There are scenes in the film that are taken from life.  The scene in the church is a distillation of meetings I had with partners, associates and lawyers.  And there’s the scene with the man who offers to help and come back with his gun and asks, where are the others?  Cooper says there no others … I became the Gary Cooper character.[2]

Foreman depicted Hollywood society in a poor light as the threat of McCarthyism approached.  The pillars of the community were afraid that a gunfight would jeopardise business and possible future investment in the town and urged Kane to leave.  Their attitude was similar to the studio heads who abandoned their employees on the slightest of pretexts to avoid bad publicity and poor box office returns.  The religious leaders also pulled back from Kane because they cannot sanction violence.  He was only offered help by only a 14 year old boy and the town drunk and he turned down both.  The retired marshal wanted to help but could not because of his arthritis.

The point of the film was that the town united could have easily defeated the threat.  Instead the Hollywood community pursued their own individual selfish ends and were torn apart.  The point was not lost after the film’s release and Foreman was blacklisted for his efforts for many years.  He was ‘morosely pleased’ when the message of the film was understood by the conservatives.[3]

Grace Kelly supports her husband in High Noon Image courtesy of eMoviePoster.

High Noon was one of the most important westerns of the 1950s and many films followed its pattern of a lone law officer facing a threat to the town.  Foreman certainly had no doubts when he wrote the screenplay that the town was Hollywood and the four men approaching represented HUAC and when the film was released The New York Times film reviewer Bosley Crowther wrote:

It is a story that bears a close resemblance to things that are happening today where people are traumatised by bullies and surrendering their freedoms … (Kane) is a man with the sense to meet a challenge, not duck and hope it will go away … The marshal can give a few lessons to the people of Hollywood today.[4]

However, it is doubtful whether the audience of the time saw it in that light.  One of the Hollywood 10, Ring Lardner Jr, who knew Carl Foreman, said he could see no anti-HUAC message in the film beyond the general theme of standing up for oneself.[5]  If members of the Hollywood 10, who were more sensitive on the topic did not get the message, and knew the screenwriter, what hope was there for the general audience.  The film had an anti-HUAC message but it is uncertain whether that message got across to the audience.  Director Zinnemann said he did not make films to prove anything.[6]

The film can also be read as a defence of McCarthy with a lone figure standing  up against the communist threat.  The heroic figure of Kane could be seen as McCarthy desperately trying to awaken the community to the impending threat of communism.  Critic Phillip French has also suggested that the film was about the United States reluctantly renewing its role in world affairs.[7]  High Noon started a cycle of movies with the lone or aloof law official figure, struggling with both the town and some form of menace on the horizon.  Something in that formula clicked with the audience and the film finished eighth in the box office for 1952.[8]  The audience responded to the film but it is unclear to exactly what they were responding.


[1] Tom Milne (ed.).

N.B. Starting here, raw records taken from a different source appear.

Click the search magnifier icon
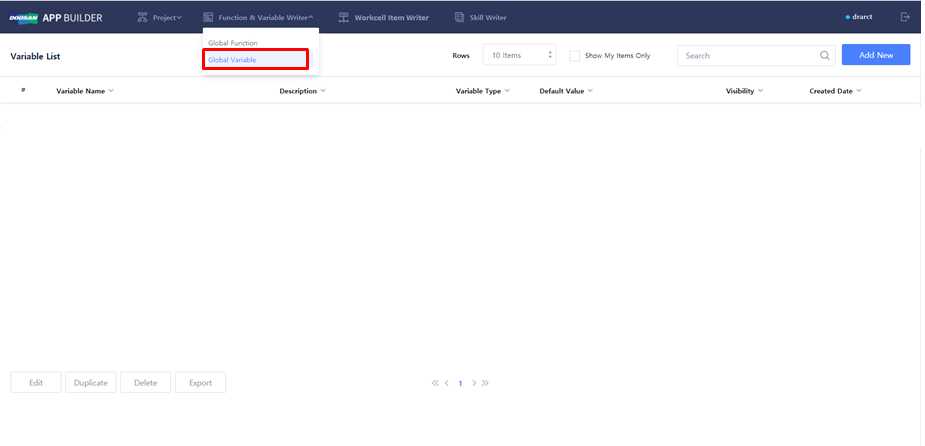Screen dimensions: 925x446 (825, 56)
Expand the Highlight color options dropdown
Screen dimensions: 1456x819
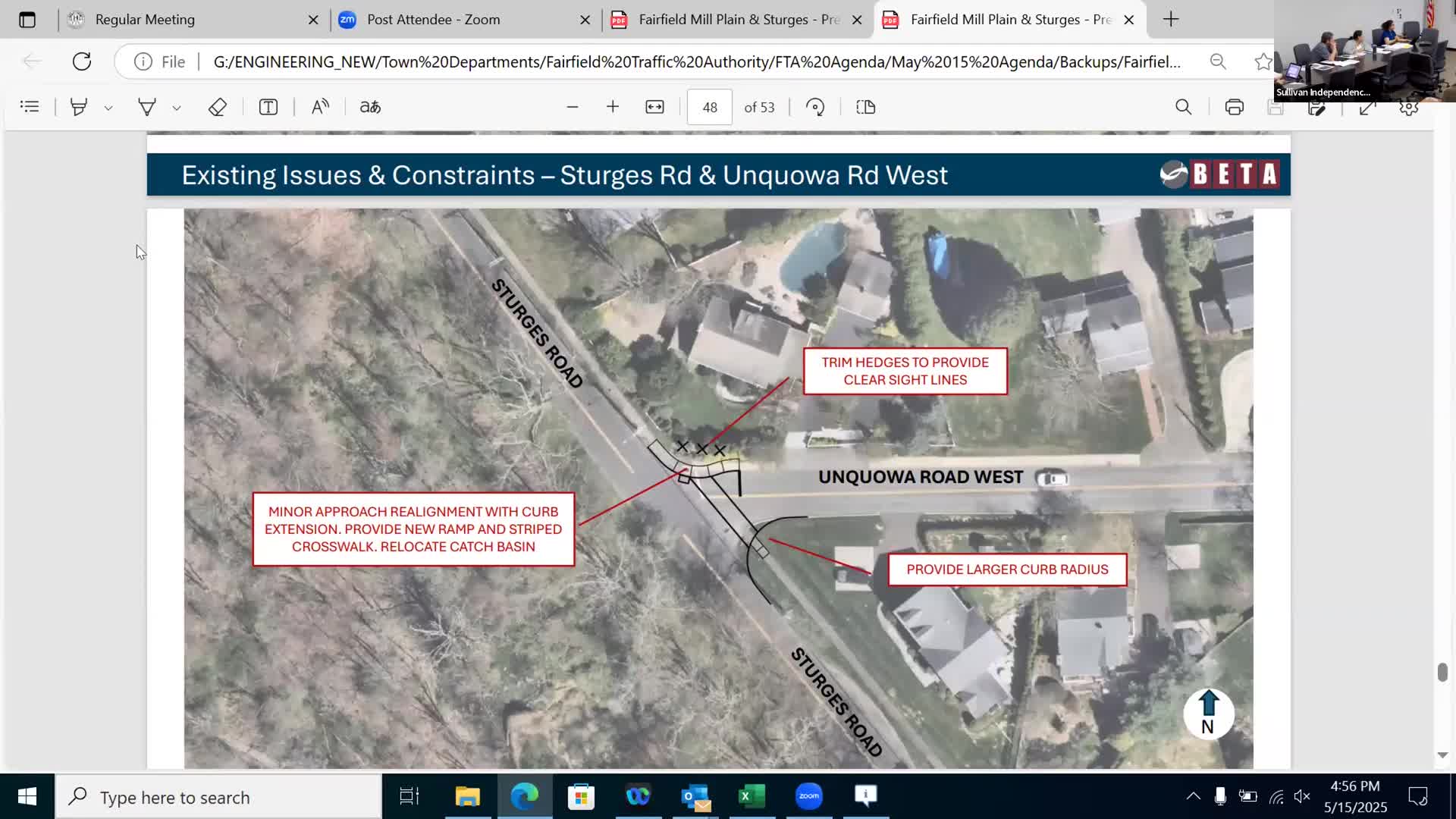point(108,106)
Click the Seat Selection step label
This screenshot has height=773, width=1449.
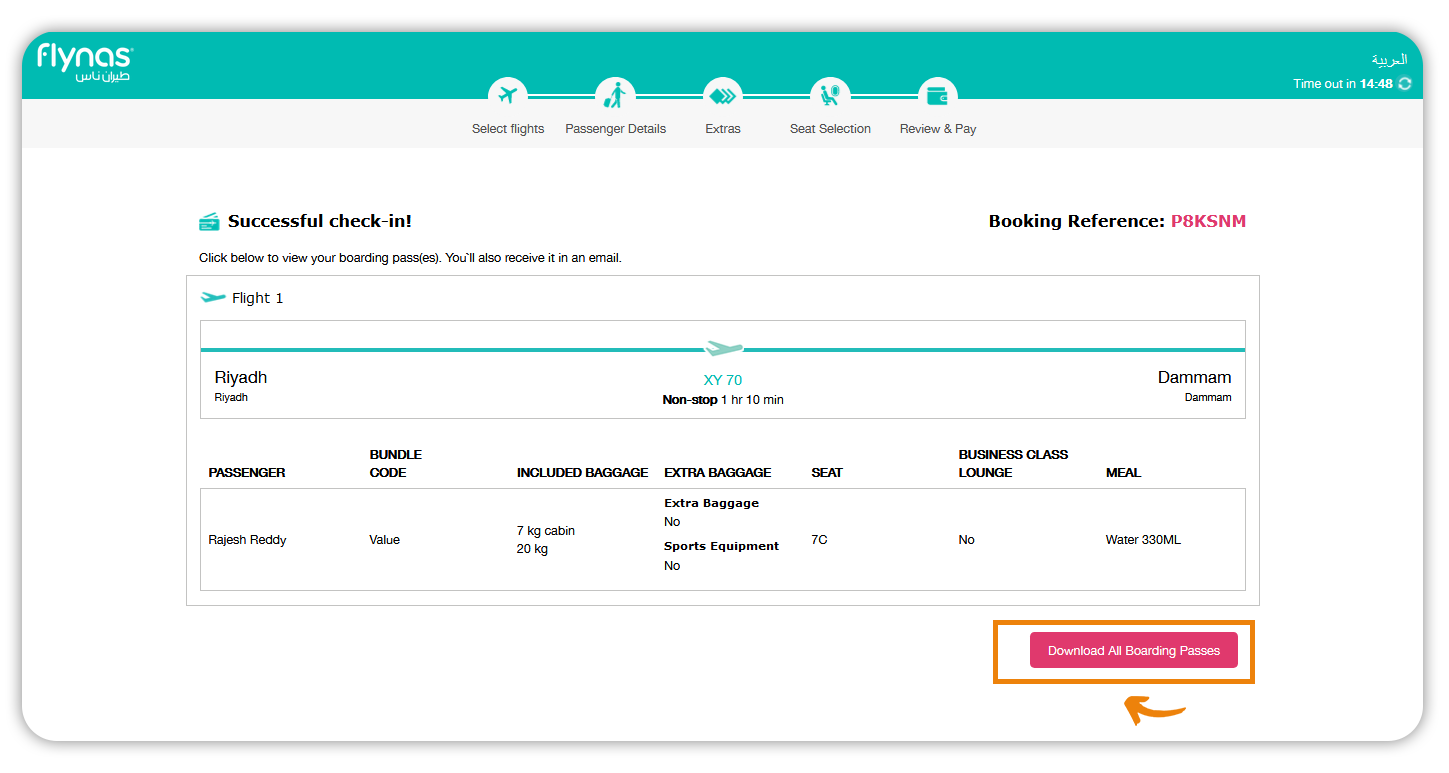830,128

Losey on Losey, Secker & Warburg, London, 1968, p. 90.

[2] Rudy Behlmer, Behind the Scenes: The Making of, Samuel French, New York, 1990, p. 276.

[3] Nora Sayre, Running Time: Films of he Cold War, Dial, New York, 1982, p. 176.

[4] New York Times, 3 August 1952.

[5] Ring Lardner Jr. at an Australian Film Institute Seminar on 26 March 1991.  (Notes taken by author).

[6] Behimer, Behind p. 277.

[7] Phillip French, Westerns: Aspects of a Genre, Secker and Warburg, London, 1977, p. 35

[8] Cobbett Steinberg, Reel Facts: The Movie Book of Records, Vintage, New York, p. 21.

Informers and Stalag 17 (1954)

Stalag 17 (1954) was an interesting film from a political perspective.  The film was about an informer within a prisoner of war camp.  Image courtesy of eMoviePoster.

Kevin Brianton

Senior Lecturer, La Trobe University, Melbourne, Australia

One of the most controversial aspects of the HUAC investigations was the insistence of the investigators for names.  Those named by people testifying were usually already known to the committee and it served no purpose other than to show that the witness was fully co-operative.  Those who informed were also the subject of many films during the 1950s.  Stalag 17 (1954) was an interesting film from a political perspective.  The film was about an informer within a prisoner of war camp.  Director Billy Wilder had signaled his disgust with the HUAC style investigations through his support of Mankiewicz, along with his involvement in the Committee For The First Amendment and it comes through in this film.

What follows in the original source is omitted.